Country Company Year Date
------- ------- ---- ----
A 1 2000 2000/01/02
A 1 2001 2001/01/03
A 1 2001 2001/07/02
A 1 2000 2001/08/03
B 2 2000 2001/08/03
C 3 2000 2001/08/03
I know how to count number of distinct company in each country. I did it using the following code.
proc sql;
create table lib.count as
select country, count(distinct company) as count
from lib.data
group by country;
quit;
My problem is how to count the number of distinct company-Years in each country. Essentially i want to know how many different company or same company in different year. If there are two observation for the same company in the same year, I want to count it as 1 different value. If same company have two observation in differeny year I want to count it as two different value. I want the output looks like the following (one number per country):
Country No. firm_year
A 2
B 1
C 1
Can anyone can teach me how to do it please.

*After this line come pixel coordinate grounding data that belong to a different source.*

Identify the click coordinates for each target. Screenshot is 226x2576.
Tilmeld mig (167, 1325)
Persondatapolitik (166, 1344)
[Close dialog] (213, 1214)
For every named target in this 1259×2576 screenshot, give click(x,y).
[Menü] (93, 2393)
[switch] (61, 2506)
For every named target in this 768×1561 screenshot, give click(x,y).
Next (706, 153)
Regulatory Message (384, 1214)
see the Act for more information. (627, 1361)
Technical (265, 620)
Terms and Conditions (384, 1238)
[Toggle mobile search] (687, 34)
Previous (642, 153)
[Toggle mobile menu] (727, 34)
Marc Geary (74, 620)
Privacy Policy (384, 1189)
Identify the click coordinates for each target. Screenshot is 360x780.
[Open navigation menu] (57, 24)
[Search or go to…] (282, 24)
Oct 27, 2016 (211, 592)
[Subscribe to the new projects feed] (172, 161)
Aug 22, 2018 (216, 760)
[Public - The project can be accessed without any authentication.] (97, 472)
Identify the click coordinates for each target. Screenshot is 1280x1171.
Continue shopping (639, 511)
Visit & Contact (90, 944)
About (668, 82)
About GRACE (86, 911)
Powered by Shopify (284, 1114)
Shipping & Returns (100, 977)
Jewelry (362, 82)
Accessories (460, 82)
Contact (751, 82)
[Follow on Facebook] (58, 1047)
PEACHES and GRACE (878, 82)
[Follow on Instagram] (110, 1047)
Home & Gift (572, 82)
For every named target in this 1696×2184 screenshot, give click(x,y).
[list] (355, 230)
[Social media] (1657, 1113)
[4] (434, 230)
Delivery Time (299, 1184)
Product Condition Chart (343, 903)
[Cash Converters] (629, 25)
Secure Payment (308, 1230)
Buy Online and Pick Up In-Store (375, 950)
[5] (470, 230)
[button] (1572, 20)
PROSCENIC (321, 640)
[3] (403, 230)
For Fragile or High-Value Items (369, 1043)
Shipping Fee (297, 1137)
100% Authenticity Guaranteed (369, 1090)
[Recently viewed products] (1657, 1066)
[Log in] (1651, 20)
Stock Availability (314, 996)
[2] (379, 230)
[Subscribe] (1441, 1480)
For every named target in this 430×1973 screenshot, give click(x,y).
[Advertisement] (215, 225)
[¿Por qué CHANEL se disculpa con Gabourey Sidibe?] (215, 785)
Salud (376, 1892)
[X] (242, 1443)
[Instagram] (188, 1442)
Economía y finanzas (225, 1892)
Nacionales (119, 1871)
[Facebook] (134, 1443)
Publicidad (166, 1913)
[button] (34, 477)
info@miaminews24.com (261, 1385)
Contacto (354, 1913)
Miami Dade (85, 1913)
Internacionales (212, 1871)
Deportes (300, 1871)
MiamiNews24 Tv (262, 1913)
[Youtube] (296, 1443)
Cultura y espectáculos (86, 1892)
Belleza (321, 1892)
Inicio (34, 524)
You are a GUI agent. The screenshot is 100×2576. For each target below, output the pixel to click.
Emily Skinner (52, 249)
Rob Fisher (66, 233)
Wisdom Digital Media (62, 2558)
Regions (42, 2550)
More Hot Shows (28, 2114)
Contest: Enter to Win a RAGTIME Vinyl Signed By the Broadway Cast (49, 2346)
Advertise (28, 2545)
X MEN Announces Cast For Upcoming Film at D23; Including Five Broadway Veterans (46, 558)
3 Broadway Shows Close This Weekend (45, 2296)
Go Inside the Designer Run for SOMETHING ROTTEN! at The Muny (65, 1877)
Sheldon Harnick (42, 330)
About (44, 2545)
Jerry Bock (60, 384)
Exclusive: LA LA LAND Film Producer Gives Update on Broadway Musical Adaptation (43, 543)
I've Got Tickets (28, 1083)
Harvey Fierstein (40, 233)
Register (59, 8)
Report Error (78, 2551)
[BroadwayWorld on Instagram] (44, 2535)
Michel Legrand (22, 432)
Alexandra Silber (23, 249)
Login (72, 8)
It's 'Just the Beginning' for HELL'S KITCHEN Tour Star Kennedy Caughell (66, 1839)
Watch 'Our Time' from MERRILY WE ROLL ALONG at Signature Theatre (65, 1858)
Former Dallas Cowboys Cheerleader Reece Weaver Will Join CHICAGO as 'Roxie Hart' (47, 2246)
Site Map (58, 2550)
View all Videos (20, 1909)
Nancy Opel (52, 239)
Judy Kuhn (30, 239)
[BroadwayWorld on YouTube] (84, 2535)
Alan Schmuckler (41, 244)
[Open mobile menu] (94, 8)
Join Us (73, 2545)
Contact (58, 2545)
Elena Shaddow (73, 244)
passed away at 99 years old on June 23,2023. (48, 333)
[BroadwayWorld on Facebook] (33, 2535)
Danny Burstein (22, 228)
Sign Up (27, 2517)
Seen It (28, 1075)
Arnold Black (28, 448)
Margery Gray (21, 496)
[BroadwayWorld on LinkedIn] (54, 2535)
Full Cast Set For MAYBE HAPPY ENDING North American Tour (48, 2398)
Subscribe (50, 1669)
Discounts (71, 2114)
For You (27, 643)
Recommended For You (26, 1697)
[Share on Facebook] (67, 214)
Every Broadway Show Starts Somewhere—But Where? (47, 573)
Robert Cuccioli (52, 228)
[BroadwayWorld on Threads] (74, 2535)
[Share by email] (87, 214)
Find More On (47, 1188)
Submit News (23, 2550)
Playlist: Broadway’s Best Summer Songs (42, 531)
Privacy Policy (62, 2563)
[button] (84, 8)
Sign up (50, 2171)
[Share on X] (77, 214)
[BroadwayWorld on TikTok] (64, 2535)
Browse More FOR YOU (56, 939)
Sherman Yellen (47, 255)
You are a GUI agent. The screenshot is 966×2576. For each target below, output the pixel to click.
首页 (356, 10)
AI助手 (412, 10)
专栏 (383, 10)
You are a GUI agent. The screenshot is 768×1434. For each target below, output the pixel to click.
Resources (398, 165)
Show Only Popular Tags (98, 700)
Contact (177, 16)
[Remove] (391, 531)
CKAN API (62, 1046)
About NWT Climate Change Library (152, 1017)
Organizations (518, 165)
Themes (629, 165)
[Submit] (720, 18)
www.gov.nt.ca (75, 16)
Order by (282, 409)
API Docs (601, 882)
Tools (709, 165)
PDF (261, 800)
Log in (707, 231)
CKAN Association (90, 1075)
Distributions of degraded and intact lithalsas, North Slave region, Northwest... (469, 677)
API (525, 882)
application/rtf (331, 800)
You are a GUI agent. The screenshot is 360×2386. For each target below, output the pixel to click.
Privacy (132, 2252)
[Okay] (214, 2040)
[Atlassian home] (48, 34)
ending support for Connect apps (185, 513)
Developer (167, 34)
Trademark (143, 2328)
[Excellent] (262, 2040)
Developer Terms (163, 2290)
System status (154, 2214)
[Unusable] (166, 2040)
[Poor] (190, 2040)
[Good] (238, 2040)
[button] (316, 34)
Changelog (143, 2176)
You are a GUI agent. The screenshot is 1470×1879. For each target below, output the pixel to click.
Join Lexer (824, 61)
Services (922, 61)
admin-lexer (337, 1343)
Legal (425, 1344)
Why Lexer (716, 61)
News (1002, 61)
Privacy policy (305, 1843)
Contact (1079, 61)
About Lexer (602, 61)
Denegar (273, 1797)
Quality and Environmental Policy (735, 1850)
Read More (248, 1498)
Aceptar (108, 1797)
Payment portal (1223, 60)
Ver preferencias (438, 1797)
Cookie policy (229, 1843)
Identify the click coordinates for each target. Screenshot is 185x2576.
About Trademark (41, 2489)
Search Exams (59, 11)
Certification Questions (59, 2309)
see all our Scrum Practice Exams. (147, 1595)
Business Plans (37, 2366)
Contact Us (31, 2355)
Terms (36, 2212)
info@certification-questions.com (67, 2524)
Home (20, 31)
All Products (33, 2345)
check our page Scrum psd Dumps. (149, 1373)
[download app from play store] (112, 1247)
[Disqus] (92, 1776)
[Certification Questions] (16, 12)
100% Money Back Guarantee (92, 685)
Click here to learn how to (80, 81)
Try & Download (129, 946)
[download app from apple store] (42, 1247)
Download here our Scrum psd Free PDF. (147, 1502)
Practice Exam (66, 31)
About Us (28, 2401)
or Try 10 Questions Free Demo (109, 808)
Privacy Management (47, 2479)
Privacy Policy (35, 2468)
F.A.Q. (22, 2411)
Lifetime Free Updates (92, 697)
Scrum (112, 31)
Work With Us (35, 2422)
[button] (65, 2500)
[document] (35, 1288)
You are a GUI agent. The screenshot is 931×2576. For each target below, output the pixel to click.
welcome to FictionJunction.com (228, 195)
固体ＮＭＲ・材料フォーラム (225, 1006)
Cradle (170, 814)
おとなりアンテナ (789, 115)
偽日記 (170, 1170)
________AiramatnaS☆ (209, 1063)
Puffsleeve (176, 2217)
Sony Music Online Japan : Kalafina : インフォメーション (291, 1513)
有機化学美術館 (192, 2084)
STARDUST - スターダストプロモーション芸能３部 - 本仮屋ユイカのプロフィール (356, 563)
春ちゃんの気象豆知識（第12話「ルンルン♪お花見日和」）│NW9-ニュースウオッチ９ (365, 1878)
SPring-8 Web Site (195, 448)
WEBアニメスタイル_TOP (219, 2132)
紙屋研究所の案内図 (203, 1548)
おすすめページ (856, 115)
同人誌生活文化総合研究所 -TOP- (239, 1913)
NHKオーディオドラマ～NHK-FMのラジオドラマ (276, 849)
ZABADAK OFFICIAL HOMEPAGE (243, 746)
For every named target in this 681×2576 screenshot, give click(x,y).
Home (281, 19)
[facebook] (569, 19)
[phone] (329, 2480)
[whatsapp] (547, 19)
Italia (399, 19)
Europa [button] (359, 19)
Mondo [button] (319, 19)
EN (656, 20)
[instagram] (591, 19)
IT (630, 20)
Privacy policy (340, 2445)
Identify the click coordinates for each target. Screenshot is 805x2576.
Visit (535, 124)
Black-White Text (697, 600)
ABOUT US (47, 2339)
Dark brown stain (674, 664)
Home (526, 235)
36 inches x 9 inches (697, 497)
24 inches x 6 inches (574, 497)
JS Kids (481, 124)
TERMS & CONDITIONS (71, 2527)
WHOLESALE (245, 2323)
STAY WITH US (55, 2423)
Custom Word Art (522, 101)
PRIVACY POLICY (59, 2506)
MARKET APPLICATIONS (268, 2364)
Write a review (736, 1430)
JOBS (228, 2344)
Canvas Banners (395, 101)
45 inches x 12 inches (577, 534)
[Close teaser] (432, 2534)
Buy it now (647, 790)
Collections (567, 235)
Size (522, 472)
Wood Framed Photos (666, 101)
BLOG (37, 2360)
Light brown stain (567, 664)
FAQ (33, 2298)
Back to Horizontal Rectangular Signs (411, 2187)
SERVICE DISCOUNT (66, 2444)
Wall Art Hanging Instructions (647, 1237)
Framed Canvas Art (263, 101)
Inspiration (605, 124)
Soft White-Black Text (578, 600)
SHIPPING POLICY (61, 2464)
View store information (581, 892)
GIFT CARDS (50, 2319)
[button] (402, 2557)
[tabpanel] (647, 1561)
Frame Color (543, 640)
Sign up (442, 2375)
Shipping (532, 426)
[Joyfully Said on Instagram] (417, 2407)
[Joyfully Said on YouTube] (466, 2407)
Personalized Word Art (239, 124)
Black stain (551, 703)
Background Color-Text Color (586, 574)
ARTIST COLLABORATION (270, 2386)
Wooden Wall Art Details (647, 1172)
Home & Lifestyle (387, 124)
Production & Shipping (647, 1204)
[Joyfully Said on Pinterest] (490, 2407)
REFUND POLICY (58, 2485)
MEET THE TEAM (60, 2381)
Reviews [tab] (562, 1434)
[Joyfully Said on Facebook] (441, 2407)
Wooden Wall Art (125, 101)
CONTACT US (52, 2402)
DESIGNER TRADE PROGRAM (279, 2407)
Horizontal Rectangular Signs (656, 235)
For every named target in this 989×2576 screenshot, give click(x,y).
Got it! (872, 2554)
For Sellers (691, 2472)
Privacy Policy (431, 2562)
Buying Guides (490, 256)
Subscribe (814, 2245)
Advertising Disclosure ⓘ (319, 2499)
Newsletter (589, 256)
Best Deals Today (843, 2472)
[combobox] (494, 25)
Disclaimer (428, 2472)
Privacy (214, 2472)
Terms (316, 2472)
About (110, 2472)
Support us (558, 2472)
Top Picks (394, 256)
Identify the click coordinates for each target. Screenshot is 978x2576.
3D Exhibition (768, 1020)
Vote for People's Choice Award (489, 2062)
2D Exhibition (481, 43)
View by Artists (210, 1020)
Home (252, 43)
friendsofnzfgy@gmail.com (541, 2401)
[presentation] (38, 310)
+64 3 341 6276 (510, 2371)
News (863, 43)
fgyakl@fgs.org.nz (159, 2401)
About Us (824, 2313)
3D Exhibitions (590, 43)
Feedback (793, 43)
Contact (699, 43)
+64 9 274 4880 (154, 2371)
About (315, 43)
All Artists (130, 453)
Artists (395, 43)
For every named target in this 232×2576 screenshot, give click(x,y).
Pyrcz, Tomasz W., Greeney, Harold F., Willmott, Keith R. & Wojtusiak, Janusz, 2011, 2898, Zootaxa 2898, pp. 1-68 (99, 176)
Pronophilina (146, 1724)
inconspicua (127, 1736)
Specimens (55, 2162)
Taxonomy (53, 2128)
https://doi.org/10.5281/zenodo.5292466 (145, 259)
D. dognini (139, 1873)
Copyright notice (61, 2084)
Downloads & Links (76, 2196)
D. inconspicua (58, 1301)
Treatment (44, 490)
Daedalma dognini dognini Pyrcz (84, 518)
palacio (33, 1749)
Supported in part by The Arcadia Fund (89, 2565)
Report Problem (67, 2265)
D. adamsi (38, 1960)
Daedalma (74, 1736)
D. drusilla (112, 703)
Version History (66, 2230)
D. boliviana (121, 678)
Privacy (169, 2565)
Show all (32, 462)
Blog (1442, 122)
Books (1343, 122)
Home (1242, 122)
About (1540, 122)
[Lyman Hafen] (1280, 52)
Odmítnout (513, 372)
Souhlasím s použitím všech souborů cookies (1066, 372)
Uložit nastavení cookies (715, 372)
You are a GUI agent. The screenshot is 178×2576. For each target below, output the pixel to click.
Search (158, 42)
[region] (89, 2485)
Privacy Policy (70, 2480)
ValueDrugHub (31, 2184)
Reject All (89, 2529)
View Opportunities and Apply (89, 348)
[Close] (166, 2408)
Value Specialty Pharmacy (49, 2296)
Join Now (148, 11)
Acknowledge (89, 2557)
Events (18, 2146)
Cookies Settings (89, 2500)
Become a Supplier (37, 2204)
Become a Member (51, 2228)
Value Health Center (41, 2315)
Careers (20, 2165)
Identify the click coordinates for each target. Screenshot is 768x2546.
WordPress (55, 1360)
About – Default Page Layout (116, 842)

A quick method is to concatenate all the variables you want to compare, creating a new variable. Something like:
data data_mod;
set data;
length company_year $ 20;
company_year= cats(company,year);
run;
Then you can run your proc sql with count(distinct company_year).
You need nested queries, as #DaBigNikoladze hinted at...
An "internal" query which will generate a list of distinct combinations of Country + Company + Year;
An "external" query which will count how many rows per country are present in the internal query.
Generate dataset
data have;
informat Country $1.
Company 1.
Year 4.
Date YYMMDD10.;
format Date YYMMDDs10.;
input country company year date;
datalines;
A 1 2000 2000/01/02
A 1 2001 2001/01/03
A 1 2001 2001/07/02
A 1 2000 2001/08/03
B 2 2000 2001/08/03
C 3 2000 2001/08/03
;
Execute query
PROC SQL;
CREATE TABLE want AS
SELECT country, Count(company) AS Firm_year
FROM (SELECT DISTINCT country, company, year FROM have)
GROUP BY country;
QUIT;
Results
Country Firm_year
A 2
B 1
C 1
proc sort data=lib.data out=temp nodupkey;
by country company year;
run;
data firm_year(keep=country cnt_fyr);
set out;
by country company year
retain cnt_fyr;
if first.country then cnt_fyr=1;
else cnt_fyr+1;
if last.country;
run;
The answer for your first question is:
data lib.count(keep=country companyCount);
set lib.data;
by country;
retain companyList '';
retain companyCount 0;
if first.country then do;
companyList = company;
companyCount = 1;
end;
else do;
if ^index(companyList, company) then do;
companyList = cats(companyList,',',company);
companyCount + 1;
end;
end;
if last.country then output;
run;
The resutl is:
Country companyCount
------- ------------
A 2
B 1
C 1
Similary you will take the number of distinct company-Years in each country.
Guess i'm a bit confused as to what you are expecting the result to look like. Here is an sql method that gets the same result as posted by the other answer so far.
data temp;
attrib Country length = $10;
attrib Company length = $10;
attrib Year length = $10;
attrib Date length = $10;
input Country $ Company $ Year $ Date $;
infile datalines delimiter = '#';
datalines;
A#1#x#x1#
A#1#x#x2#
B#2#x#x1#
C#3#x#x3#
;
run;
proc sql;
create table temp2 as
select country, count(distinct Date) as count
from temp
group by country, company;
quit;